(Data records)
....

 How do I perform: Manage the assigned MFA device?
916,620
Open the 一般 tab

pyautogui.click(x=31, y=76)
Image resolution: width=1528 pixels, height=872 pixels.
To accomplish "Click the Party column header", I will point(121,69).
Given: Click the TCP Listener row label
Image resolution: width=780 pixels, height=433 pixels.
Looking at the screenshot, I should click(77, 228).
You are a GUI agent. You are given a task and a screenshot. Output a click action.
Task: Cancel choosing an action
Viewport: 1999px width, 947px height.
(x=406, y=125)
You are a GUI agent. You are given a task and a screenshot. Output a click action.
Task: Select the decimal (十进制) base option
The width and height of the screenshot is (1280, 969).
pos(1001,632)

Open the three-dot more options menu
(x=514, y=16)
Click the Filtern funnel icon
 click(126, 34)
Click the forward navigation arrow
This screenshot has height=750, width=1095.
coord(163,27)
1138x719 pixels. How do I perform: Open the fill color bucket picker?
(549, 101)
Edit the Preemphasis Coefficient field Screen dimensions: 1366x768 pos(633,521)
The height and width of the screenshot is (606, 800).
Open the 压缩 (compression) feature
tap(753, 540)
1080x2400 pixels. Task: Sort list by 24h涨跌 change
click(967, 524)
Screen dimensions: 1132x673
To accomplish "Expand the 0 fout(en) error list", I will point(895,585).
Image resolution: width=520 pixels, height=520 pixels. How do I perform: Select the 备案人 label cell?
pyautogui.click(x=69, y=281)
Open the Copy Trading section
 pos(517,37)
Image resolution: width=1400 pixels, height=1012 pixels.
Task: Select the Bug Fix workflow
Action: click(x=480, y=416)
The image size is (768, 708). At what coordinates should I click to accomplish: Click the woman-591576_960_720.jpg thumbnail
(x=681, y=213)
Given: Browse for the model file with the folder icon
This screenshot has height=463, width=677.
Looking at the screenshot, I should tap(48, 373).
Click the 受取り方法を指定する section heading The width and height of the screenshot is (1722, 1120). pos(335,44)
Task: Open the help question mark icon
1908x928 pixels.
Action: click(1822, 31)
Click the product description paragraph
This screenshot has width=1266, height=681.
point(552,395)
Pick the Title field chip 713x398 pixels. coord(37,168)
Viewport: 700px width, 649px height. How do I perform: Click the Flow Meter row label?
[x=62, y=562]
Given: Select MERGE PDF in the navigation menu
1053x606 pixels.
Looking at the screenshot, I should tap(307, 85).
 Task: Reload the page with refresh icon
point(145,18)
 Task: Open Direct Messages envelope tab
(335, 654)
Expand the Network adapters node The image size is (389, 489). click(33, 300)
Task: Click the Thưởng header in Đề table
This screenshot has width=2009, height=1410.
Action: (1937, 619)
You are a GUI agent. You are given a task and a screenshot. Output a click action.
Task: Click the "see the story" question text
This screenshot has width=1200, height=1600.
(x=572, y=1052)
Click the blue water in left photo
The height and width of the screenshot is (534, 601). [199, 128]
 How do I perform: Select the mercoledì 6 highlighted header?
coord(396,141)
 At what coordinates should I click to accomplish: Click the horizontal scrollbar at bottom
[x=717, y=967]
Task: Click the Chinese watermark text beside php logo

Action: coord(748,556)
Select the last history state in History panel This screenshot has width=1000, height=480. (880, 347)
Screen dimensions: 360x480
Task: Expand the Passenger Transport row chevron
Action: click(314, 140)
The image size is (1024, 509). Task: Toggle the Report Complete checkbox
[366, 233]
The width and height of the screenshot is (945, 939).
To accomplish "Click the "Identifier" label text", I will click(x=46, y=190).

....

● Work request:
Filter the records for the word "will" and show every line that has it.

● Response:
To accomplish "Click the Party column header", I will point(121,69).
To accomplish "Expand the 0 fout(en) error list", I will point(895,585).
To accomplish "Click the "Identifier" label text", I will click(x=46, y=190).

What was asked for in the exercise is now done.